◆ Given text:
---------------
Power function

Outcomes of hypothesis testing:
$$H_O: \theta \in \Omega_0\text{ vs }H_A: \theta \in \Omega_1$$
$$\begin{matrix} \text{}& \text{} & \text{} & Decision & \text{} \\ \text{}& \text{} & \text{Accept } H_O & \text{} & \text{Reject }H_O\text{/Accept }H_A \\ \text{}& H_O & \checkmark & \text{} & \text{type I error} \\ Truth & \text{} & \text{} & \text{} &\text{}\\ \text{}& H_A & \text{type II error} & \text{} & \checkmark \end{matrix}$$

Let $W$ be a test statistics, and $R$ be the rejection region.

\underbrace{p(W\in R|\theta)}_{\text{probability reject } H_O \text{ as a function of }\theta} = \left\lbrace \begin{aligned} \text{probability type I error, if }\theta \in \Omega_O \\ \text{probability type II error, if }\theta \in \Omega_A \\ \end{aligned} \right.
---------------
◆ Available data:
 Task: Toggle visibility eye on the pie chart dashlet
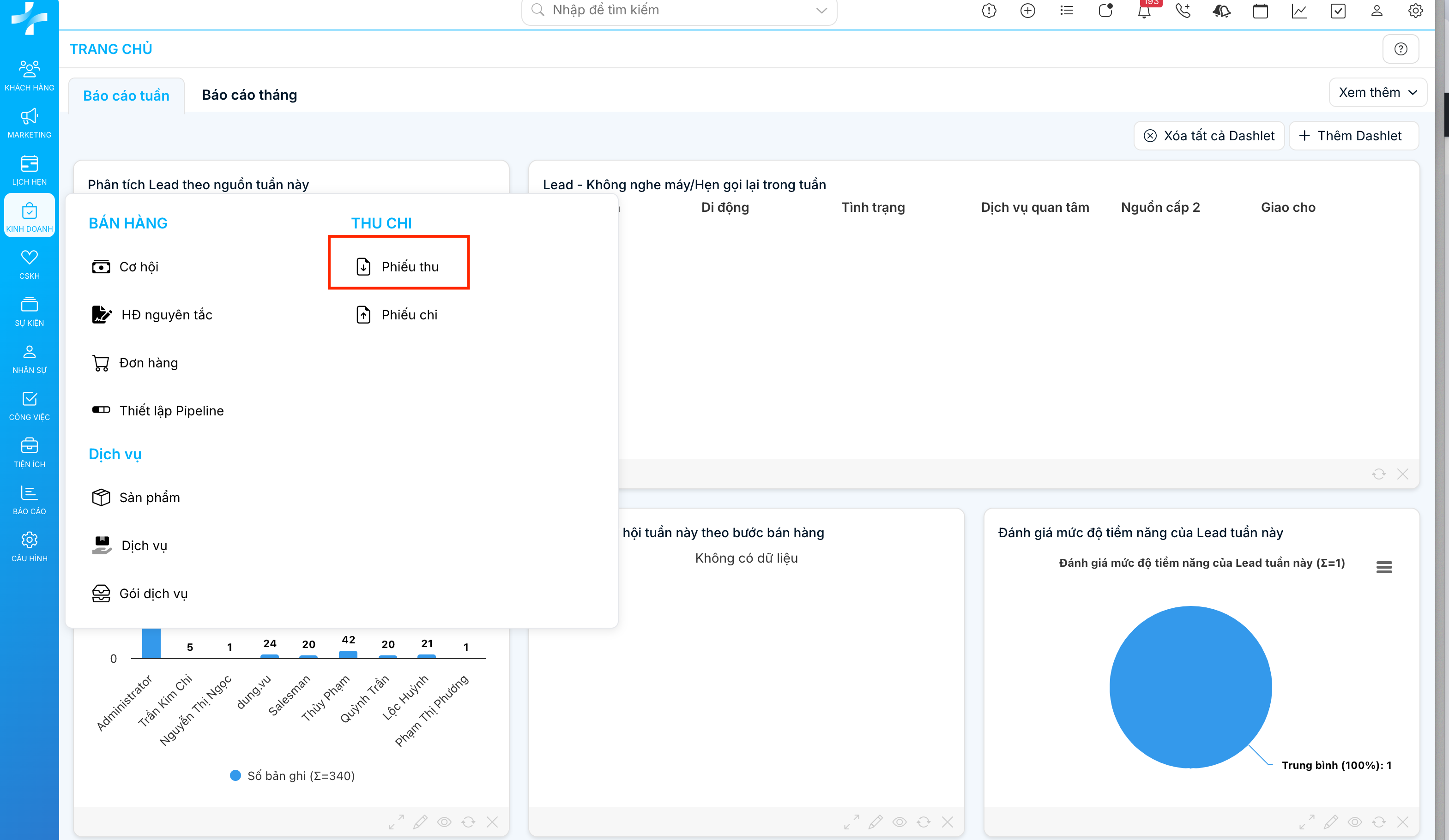tap(1355, 822)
---------------
◆ Set of tasks:
1 – Reproduce the power function text word for word from "Outcomes of hypothesis" to "the rejection region.".
2 – In the power function text, what does the symbol $R$ stand for?

◆ Results for the exercise:
1 –
Outcomes of hypothesis testing:
$$H_O: \theta \in \Omega_0\text{ vs }H_A: \theta \in \Omega_1$$
$$\begin{matrix} \text{}& \text{} & \text{} & Decision & \text{} \\ \text{}& \text{} & \text{Accept } H_O & \text{} & \text{Reject }H_O\text{/Accept }H_A \\ \text{}& H_O & \checkmark & \text{} & \text{type I error} \\ Truth & \text{} & \text{} & \text{} &\text{}\\ \text{}& H_A & \text{type II error} & \text{} & \checkmark \end{matrix}$$

Let $W$ be a test statistics, and $R$ be the rejection region.

2 – The rejection region.